= DOCUMENT =
[start]

State Value Functions

The most fundamental question in reinforcement learning: How good is it to be in this state?

The state-value function answers this question precisely. It tells us the expected cumulative reward we can achieve starting from a state, if we follow a particular policy. This single number captures everything important about a state’s long-term prospects.

The Core Question

Imagine you’re playing a board game. You look at the current position and think: “Am I winning or losing? How good is this position?”

That intuitive assessment is what the state-value function formalizes. It compresses all future possibilities into one number.

📖State-Value Function

The state-value function $V^\pi(s)$ gives the expected return when starting in state $s$ and following policy $\pi$ thereafter:

$V^\pi(s) = \mathbb{E}_\pi[G_t | S_t = s]$

where $G_t$ is the discounted return from time $t$ .

Think of value as a “how close to treasure” measure. In a navigation problem:

States near the goal have high values because rewards are within reach
States far from the goal have lower values because rewards are distant (and discounted)
States in dead ends or dangerous areas have very low values

The values form a gradient that essentially “points toward” the rewards. If you could see the value of every state, you’d see a landscape with peaks at rewarding states.

Values Depend on Policy

A crucial insight: value is always relative to a policy. The same state can have very different values under different policies.

[end]

= INPUT =
[start]

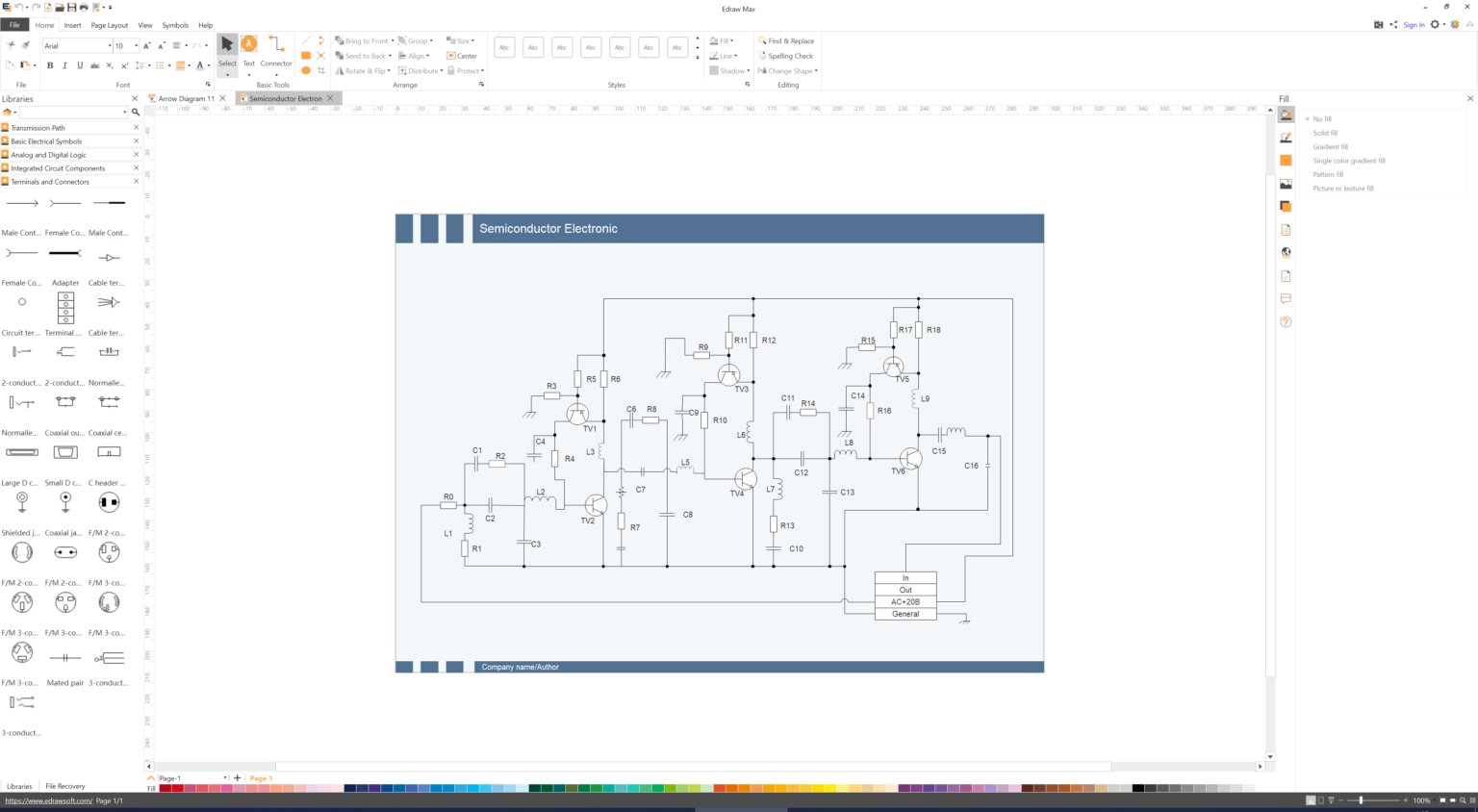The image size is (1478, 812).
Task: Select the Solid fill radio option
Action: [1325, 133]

[end]
[start]

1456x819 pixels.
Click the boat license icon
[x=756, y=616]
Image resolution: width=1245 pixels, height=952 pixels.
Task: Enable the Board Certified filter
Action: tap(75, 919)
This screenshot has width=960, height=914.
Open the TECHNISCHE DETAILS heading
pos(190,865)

[end]
[start]

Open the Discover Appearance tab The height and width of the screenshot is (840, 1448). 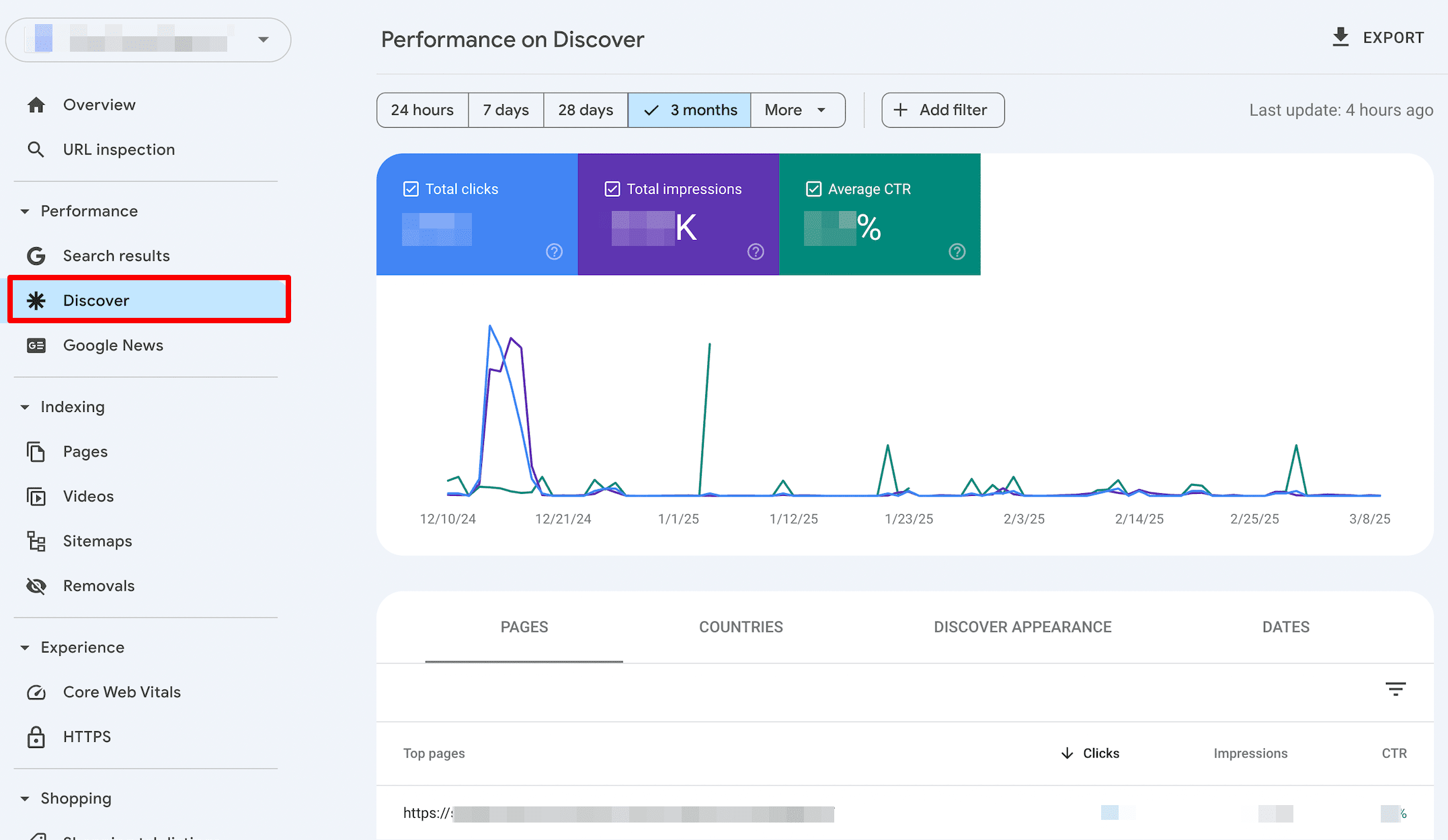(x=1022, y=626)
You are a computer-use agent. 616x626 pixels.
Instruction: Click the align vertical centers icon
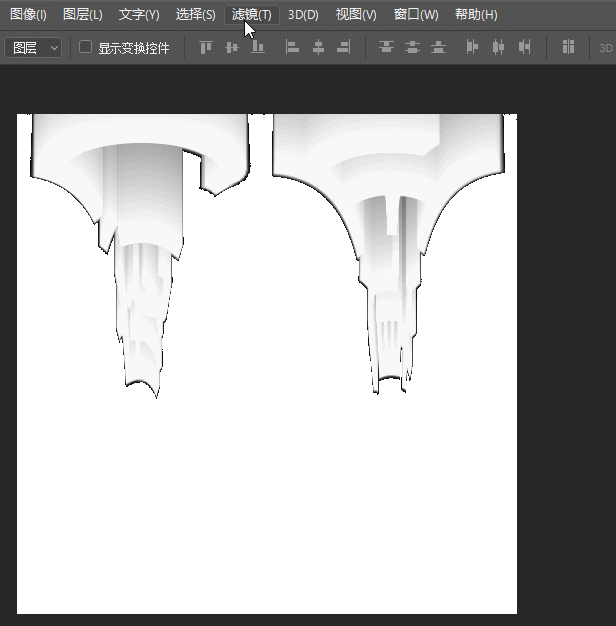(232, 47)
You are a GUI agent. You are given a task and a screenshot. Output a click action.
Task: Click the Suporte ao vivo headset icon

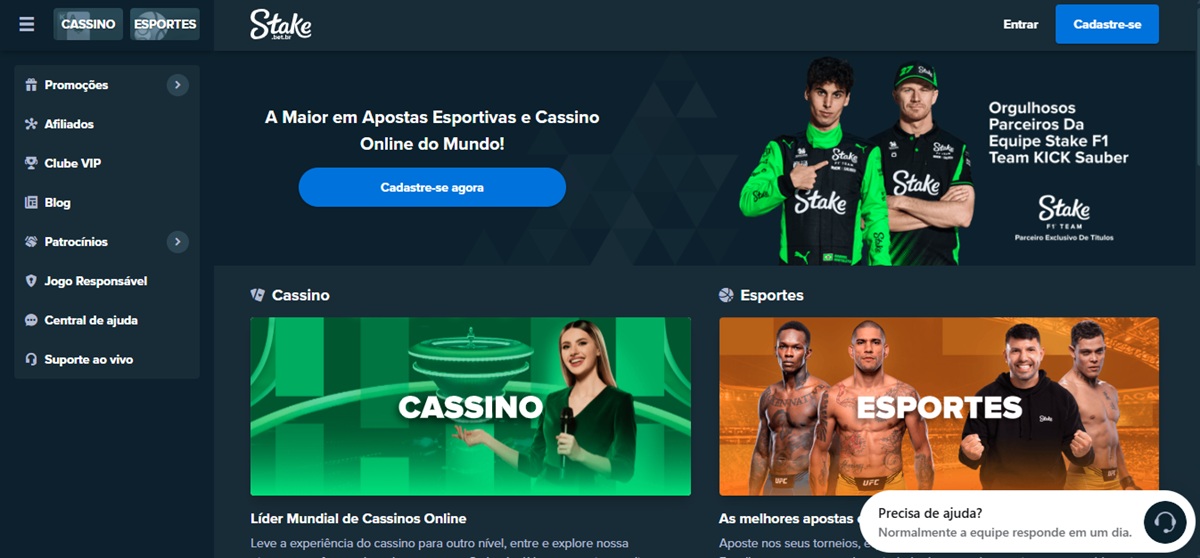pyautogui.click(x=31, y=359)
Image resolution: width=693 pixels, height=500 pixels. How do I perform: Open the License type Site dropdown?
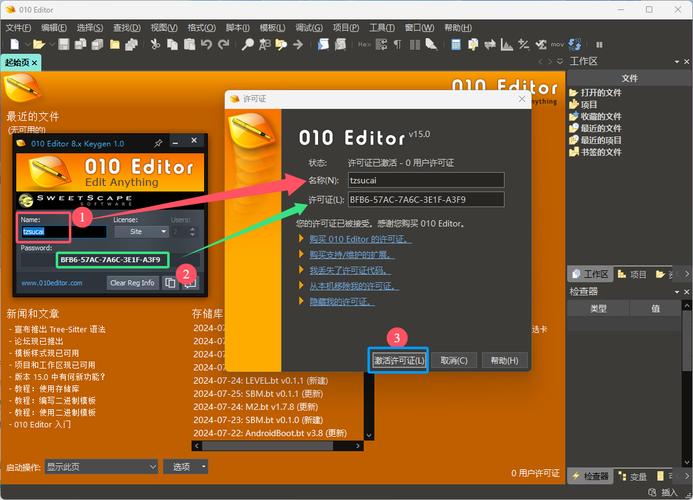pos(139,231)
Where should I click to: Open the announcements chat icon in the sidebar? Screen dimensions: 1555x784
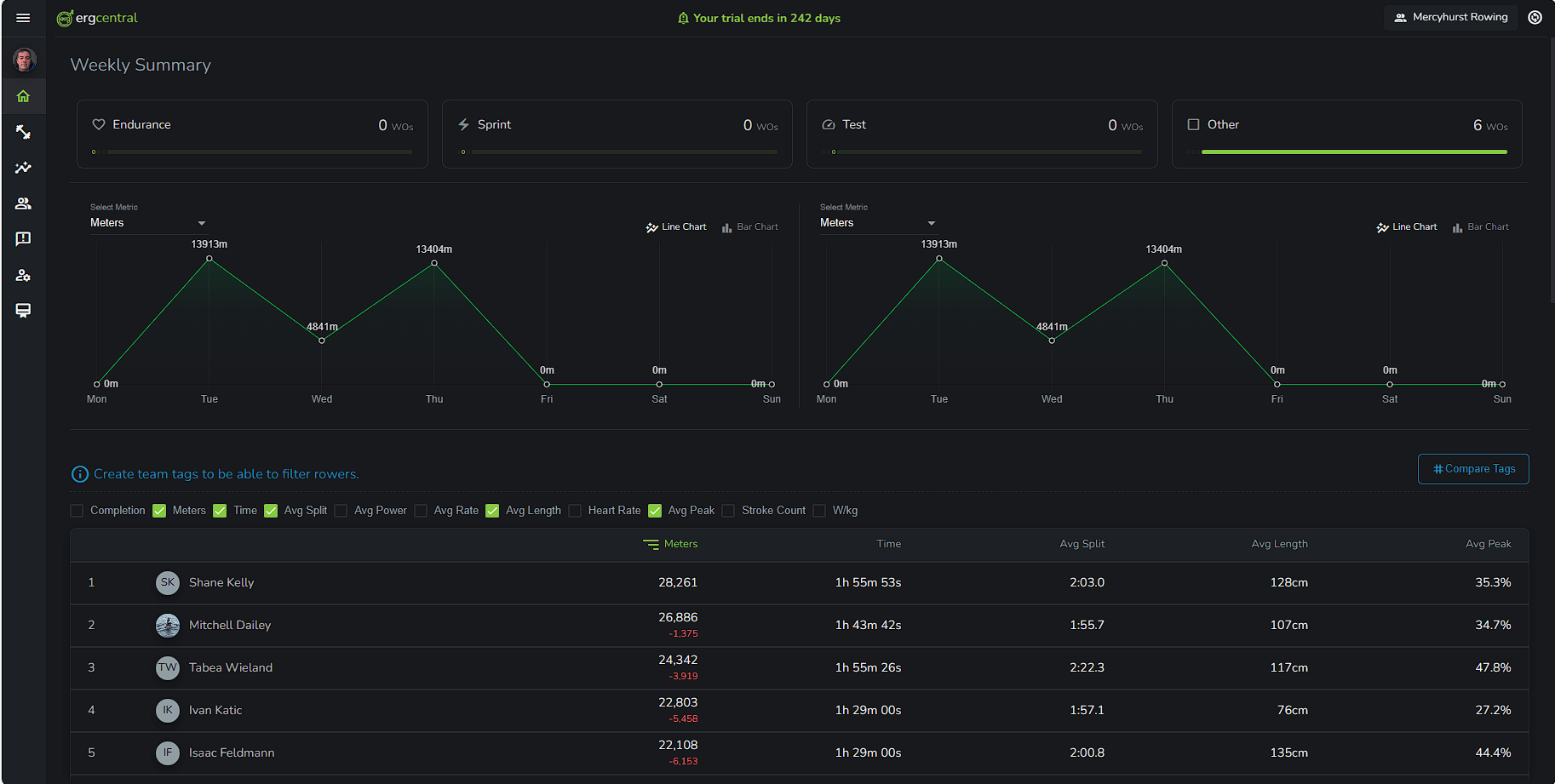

[end]

= PROBLEMS TO SOLVE =
a. Return the part of the state-value function text that starts with "States near the" and goes on through "distant (and discounted)", copied word for word.
b. Rewrite the listing lines as a numbered list, starting with the line that contains "1456x819 pixels." and going on through the line that contains "pos(190,865)". Include both of those lines and drop any blank ones.
The listing has no connection to the state-value function text.

= RESULTS FOR THE EXERCISE =
a.
States near the goal have high values because rewards are within reach
States far from the goal have lower values because rewards are distant (and discounted)

b.
1. 1456x819 pixels.
2. Click the boat license icon
3. [x=756, y=616]
4. Image resolution: width=1245 pixels, height=952 pixels.
5. Task: Enable the Board Certified filter
6. Action: tap(75, 919)
7. This screenshot has width=960, height=914.
8. Open the TECHNISCHE DETAILS heading
9. pos(190,865)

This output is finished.